Frenchmen (“Franks”) went to the Middle East in the 12th century to fight the Crusades, so perhaps they saw carved Persian lions. Nevertheless, it’s amazing that a stone-cutter back in Burgundy was able to capture the essence of an animal he never saw — and of Persian art. Perhaps he copied a piece of Crusader booty, something like this printed textile lion from 10-11th century Iran.
One could find out more about this artifact. Art historians are industrious and prolific, and I’m sure there is specific work on this sculpture as well as general writing about the influence of pre-Islamic Near-Eastern art on medieval Europe. That is the kind of work, however, that tends not to find its way online. Most scholarly research doesn’t go onto the Web because scholars want peer-reviewed publications, and there are few online professional journals. Most publications from before ca. 1995 aren’t digitized. Besides, museums control the right to photograph the works they own. I know from personal experience (with the Bibliothèque Nationale in France) that they like to charge a lot for reproduction rights of obscure images. Giving pictures away doesn’t fit their business plan. Therefore, there really aren’t that many images online. For example, the label under this French medieval lion said that it was derived from Sassanid Persian models (224-651 AD). In fifteen minutes of assiduous searching, I found only one Sassanid lion on the billions of web pages that Google indexes.
On the bright side, it is amazing how people with unpromising motives and perspectives can contribute to knowledge because of the Web. I found the lion’s gate at Persepolis thanks to a site that basically advertises a psychic. And I found the printed lion textile on a high school website.

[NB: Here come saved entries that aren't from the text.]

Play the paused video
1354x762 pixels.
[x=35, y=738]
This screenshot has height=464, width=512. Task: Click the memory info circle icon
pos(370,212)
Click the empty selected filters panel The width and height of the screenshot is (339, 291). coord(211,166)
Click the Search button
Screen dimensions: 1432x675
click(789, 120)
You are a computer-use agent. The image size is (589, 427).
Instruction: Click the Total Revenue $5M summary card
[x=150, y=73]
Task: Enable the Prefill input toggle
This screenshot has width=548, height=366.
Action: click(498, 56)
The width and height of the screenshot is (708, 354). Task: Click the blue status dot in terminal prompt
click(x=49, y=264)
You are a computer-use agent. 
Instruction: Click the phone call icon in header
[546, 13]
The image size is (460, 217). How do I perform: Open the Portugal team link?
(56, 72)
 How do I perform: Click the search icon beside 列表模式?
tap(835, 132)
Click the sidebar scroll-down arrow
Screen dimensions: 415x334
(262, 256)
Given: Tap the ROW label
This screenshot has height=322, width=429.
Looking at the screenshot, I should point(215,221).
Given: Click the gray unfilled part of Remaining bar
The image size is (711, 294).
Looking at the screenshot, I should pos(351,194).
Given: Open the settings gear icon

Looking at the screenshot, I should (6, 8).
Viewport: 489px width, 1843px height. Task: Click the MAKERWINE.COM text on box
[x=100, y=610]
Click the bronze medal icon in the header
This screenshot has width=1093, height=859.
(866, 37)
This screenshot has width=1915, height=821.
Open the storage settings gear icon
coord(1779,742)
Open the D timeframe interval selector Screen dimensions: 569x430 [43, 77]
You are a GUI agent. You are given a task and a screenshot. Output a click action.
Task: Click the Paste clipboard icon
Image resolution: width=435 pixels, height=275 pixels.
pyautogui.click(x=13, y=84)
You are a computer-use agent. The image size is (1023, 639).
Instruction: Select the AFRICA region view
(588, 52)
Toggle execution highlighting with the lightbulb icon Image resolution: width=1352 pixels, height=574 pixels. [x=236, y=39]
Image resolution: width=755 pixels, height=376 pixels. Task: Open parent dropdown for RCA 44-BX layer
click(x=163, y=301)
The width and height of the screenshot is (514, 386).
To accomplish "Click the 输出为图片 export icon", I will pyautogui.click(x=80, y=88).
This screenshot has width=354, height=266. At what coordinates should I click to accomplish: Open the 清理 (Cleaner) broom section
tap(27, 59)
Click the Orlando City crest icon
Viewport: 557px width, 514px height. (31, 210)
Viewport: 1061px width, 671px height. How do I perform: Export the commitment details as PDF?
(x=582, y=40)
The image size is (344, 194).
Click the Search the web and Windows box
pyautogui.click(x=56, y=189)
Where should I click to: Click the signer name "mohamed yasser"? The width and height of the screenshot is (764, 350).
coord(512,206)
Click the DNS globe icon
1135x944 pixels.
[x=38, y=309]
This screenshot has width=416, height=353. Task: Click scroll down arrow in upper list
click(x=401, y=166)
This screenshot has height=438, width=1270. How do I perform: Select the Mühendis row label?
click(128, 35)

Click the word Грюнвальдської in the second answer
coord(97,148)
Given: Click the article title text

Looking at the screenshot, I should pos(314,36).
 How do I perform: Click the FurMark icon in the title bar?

Jamie Boyle, one of the leading proponents of the digital commons, writes:
If I had come to you in 1994 and told you that in the space of ten years, a decentralized global network consisting of a lot of volunteers and hobbyists and a ideologues and a few scholars and government or commercially supported information services could equal and sometimes outperform standard reference works or reference librarians in the provision of accurate factual information, you would have laughed. Your incredulity would surely have deepened if I had added that this global network would have no external filters, and that almost anyone with an internet connection would be able to “publish” whatever they wanted, be it accounts of Area 51, the Yeti, and the true authorship of the works of William Shakespeare, or painstaking analyses of Scottish history, how to raise Saluki dogs, and the internal struggles in the American Communist Party. Worse still, many inhabitants of this very strange new place will willfully and joyfully spread the wildest of rumours and speculations as facts, without going through the careful source-checking or argument-weighing that scholars are supposed to engage in. Your first reaction to this flight of fancy, (and the correct first impression of the World Wide Web as of its inception) was that this would thus be a uniquely and entirely unreliable source of information. And yet … when your child last had a research question from school did you go to Google, or the Encylopedia Brittanica?
When I wanted to find a Persian lion to compare to this French one, I used Google and found some imperfect matches. I was somewhat successful because I was willing to go to sites created by psychics and high school kids as well as museums and archaeologists. (This demonstrates Boyle’s point about the value of an open network.) On the other hand, I could have done much better in my university’s library, if I’d had the time and patience. And I could have learned much more online if we had different legal and economic incentives for publishing images and research.